Bug 49795 - vectorization of conditional code happens only on local variables
Summary: vectorization of conditional code happens only on local variables
Status: NEW
Alias: None
Product: gcc
Classification: Unclassified
Component: tree-optimization (show other bugs)
Version: 4.7.0
: P3 enhancement
Target Milestone: ---
Assignee: Not yet assigned to anyone
URL:
Keywords: missed-optimization
Depends on:
Blocks: 21462 vectorizer
  Show dependency treegraph
 
Reported: 2011-07-20 11:45 UTC by vincenzo Innocente
Modified: 2023-08-24 07:44 UTC (History)
3 users (show)

See Also:
Host:
Target:
Build:
Known to work:
Known to fail:
Last reconfirmed: 2011-07-20 14:53:41


Attachments

Note You need to log in before you can comment on or make changes to this bug.
Description vincenzo Innocente 2011-07-20 11:45:08 UTC
in this example loop1 does not vectorize, loop2 does 
const int N=64;
float c[N];
float d[N];

void loop1() {
  for (int i=0; i!=N; ++i) {
    if (c[i]<0) d[i] = -d[i];
  }
}

void loop2() {
  for (int i=0; i!=N; ++i) {
    float tmp = d[i];
    if (c[i]<0) tmp = -tmp;
    d[i]=tmp;
  }
}
Comment 1 Jakub Jelinek 2011-07-20 11:57:56 UTC
At least from C++0x memory model or OpenMP POV that's highly desirable.
In loop1 d[i] isn't written unconditionally, in loop2 it is, so transforming loop1 code into loop2 might introduce data races.
Comment 2 Paolo Carlini 2011-07-20 12:00:32 UTC
Interesting.
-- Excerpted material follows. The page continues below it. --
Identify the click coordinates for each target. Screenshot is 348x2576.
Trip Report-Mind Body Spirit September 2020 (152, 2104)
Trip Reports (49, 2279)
Then I would be curious to know what other respected compilers vs OpenMP do in this area, eg, Intel..
Comment 3 vincenzo Innocente 2011-07-20 12:32:21 UTC
my actual code looks more like this
void loop() {
  for (int i=0; i!=N; ++i) {
    d[i]=a[i]+b[i];
    if (c[i]<0) d[i] = -d[i];
  }
}
where d[i] IS written unconditionally (and does not vectorize either)
Comment 4 Jakub Jelinek 2011-07-20 12:41:07 UTC
That is something different, yeah, in that case the transformation doesn't introduce new data races and is desirable as well, not just for vectorization.
Comment 5 Richard Biener 2011-07-20 14:53:41 UTC
I think you at least need -ftree-loop-if-convert-stores to vectorize conditional stores, but it doens't seem to work in this case.
Comment 6 vincenzo Innocente 2011-07-20 16:59:20 UTC
actually  -ftree-loop-if-convert-stores does the "trick" with -Ofast

things are not fully consistent though
of these four loop I get the following
notice how the combination -ftree-loop-if-convert-stores -03 vectorize the first BUT not the second!


const int N=1024;
float __attribute__ ((aligned(16))) a[N];
float __attribute__ ((aligned(16))) b[N];
float __attribute__ ((aligned(16))) c[N];
float __attribute__ ((aligned(16))) d[N];

void loop1() {
  for (int i=0; i!=N; ++i) {
    d[i]=a[i]+b[i];
    if (c[i]<0) d[i] = -d[i];
  }
}

void loop2() {
  for (int i=0; i!=N; ++i) {
    float tmp = a[i]+b[i];
    if (c[i]<0) tmp = -tmp;
    d[i]=tmp;
  }
}

void loop3() {
  for (int i=0; i!=N; ++i) {
    d[i] = (c[i]>0) ? a[i]+b[i] : -a[i]-b[i];
  }
}

void loop4() {
  for (int i=0; i!=N; ++i) {
    float tmp = a[i]+b[i];
    tmp = (c[i]>0) ? tmp : -tmp;
    d[i] = tmp;
  }
}




c++ -Wall -O3  -ftree-vectorizer-verbose=2  -c test/testBug.cpp -o bha.o

test/testBug.cpp:9: note: vectorized 0 loops in function.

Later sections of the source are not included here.